## Attention

An attention function can be described as mapping a query and set of key-value pairs to an output, where the query, keys, values and output are all vectors. The output can be computed as a weighted sum of the values, where the weights assigned to each value is computed by the compatibility function of the query with the corresponding key.

> How is the output vector $y_i$ produced in self-attention?

To produced output vector $y_i$, the self attention operation simply takes a weighted average over all the input vectors.

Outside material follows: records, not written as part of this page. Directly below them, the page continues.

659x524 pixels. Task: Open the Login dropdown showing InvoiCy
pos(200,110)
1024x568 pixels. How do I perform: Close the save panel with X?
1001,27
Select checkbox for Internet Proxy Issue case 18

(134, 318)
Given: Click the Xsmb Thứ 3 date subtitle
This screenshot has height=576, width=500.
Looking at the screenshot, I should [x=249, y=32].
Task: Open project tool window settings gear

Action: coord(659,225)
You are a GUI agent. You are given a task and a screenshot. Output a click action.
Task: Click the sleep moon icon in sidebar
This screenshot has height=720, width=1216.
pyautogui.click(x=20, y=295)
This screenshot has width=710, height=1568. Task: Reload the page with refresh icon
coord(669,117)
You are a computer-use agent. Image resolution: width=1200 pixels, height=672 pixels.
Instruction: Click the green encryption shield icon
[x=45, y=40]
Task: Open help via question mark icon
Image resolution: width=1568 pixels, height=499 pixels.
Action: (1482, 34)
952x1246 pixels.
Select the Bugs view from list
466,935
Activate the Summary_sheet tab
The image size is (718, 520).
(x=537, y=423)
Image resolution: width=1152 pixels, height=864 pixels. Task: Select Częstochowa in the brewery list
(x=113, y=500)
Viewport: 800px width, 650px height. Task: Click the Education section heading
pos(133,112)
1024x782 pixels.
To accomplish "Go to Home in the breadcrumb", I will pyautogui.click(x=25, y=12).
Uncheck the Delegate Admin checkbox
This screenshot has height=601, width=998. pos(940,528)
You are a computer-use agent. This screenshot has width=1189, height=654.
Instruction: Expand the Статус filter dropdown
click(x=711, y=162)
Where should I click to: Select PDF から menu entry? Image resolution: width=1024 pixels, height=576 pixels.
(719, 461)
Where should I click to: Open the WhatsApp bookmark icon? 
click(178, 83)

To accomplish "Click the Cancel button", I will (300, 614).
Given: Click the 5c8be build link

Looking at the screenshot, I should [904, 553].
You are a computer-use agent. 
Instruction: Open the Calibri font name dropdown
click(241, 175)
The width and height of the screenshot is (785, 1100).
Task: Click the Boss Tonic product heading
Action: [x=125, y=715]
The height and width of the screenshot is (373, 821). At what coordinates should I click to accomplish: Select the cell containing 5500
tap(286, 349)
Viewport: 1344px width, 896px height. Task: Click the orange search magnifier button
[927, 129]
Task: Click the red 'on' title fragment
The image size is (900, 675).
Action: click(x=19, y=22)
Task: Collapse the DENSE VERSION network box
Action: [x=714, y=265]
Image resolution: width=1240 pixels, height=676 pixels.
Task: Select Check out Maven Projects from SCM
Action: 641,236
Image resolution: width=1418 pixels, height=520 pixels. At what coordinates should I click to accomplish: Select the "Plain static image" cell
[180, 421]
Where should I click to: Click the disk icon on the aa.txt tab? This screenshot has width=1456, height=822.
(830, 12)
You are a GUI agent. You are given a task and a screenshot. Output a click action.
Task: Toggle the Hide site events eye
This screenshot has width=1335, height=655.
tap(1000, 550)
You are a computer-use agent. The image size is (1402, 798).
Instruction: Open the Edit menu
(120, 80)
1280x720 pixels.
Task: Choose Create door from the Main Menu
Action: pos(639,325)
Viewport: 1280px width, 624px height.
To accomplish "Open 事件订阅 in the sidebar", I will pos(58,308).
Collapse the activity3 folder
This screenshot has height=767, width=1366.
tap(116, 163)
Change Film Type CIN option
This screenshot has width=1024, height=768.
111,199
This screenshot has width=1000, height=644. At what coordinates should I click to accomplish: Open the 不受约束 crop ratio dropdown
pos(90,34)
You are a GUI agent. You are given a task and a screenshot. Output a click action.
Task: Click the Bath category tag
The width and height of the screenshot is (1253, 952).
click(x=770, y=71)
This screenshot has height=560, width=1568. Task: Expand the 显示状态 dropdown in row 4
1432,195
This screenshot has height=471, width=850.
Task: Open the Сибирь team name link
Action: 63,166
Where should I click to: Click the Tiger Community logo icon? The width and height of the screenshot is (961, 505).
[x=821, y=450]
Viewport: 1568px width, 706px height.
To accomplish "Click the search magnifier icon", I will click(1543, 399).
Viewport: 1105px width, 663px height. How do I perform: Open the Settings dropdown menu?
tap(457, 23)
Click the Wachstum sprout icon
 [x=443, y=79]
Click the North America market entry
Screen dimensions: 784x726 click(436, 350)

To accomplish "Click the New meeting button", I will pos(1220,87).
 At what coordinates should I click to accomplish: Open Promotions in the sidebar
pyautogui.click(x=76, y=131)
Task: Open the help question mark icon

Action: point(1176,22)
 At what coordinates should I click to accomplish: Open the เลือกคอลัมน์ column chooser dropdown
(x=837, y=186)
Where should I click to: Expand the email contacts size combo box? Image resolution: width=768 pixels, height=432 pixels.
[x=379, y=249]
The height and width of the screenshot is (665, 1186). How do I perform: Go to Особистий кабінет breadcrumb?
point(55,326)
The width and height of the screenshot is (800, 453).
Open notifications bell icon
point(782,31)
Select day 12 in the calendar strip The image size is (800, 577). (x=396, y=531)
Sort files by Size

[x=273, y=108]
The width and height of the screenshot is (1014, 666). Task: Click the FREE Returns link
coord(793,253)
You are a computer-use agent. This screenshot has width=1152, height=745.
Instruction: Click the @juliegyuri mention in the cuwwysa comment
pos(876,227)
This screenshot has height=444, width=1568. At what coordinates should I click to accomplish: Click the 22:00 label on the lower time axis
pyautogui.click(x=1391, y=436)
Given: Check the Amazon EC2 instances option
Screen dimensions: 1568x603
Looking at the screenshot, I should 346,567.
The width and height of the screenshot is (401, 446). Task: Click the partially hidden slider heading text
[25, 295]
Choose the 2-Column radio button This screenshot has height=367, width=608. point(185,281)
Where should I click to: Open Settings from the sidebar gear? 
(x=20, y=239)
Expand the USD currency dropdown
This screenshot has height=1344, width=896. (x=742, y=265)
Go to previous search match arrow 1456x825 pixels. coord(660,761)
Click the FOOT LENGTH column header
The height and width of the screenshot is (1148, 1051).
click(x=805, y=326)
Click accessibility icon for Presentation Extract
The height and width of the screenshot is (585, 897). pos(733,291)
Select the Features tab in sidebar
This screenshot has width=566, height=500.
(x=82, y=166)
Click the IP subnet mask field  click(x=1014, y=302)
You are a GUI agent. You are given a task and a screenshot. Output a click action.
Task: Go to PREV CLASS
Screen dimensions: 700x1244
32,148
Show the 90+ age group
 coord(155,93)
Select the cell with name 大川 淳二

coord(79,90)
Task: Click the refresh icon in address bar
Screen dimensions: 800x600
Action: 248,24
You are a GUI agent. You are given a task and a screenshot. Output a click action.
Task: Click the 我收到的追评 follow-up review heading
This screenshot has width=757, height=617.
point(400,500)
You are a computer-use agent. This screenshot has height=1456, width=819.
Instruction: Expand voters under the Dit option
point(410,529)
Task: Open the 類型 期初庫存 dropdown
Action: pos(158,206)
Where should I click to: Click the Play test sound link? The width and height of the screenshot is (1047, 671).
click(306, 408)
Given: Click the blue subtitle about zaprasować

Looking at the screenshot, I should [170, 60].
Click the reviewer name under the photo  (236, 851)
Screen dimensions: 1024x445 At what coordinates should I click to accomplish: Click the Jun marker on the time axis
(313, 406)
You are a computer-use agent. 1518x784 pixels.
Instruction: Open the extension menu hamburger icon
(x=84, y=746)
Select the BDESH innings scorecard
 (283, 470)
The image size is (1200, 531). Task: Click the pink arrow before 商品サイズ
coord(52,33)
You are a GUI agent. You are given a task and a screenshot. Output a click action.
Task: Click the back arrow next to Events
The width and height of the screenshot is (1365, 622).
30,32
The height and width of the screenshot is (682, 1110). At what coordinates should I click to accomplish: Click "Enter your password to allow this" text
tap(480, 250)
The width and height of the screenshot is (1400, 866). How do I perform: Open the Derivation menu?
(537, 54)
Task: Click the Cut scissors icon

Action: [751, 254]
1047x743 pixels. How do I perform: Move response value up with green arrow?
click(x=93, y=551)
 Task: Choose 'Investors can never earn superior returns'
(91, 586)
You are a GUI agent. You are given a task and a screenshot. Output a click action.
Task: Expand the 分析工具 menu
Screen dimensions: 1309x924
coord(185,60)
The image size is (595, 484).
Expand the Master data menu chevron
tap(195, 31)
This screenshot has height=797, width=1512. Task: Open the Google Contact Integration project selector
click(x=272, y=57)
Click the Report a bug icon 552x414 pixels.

$y_i = \sum_{j} w_{ij}x_j $

where $j$ indexes over the whole sequence and the weights sum to one over all $j$. The weight $w_{ij}$ is not a parameter, as in a normal neural network, but it is dervied from a function over $x_i$ and $x_j$. The simplest option for this function is a dot product:

$w'_{ij} = x_i^{T}x_j$

Note that $x_i$ is the input vector at the same position as the current vector $y_i$. 


## Scaled Dot-Product Attention

The authors call attention "Scaled Dot-Product Attention" (Figure 2). The input consists of queries and keys of dimension $d_k$ and values of dimension $d_v$ (Although in practice, these dimension are same). We compute the dot productsof the query with all keys, divide each by $\sqrt(d_k)$, and apply a softmax function to obtain the weights of the values.

> What is a good intuition with attention mechanism?

Attention mimics thhe retrieval of `value` $v_i$ for a `query` $q$ based on a `key` $k_i$ in database. So the attention can be writing as a probabilistic lookup in the database using the formula:

$ Attention(q,k,v) = \sum_{i}similarity(q,k_i) X v_i $

In practice, there are scale normalization and softmax functions applied to make it more effective for stacking

$ Attention(Q,K,V) = Softmax(QK^{T}/\sqrt(d_k))V$

> Why is a $ \sqrt(d_k)$ applied?

The $\sqrt(d_k)$ applied over the dimension $d_k$ is used to bring the scale down to unit variance. This enables the softmax function to work better due to diffusion of the computed values to map the values to $[0,1]$ to ensure that they sum to 1 over the whole sequence.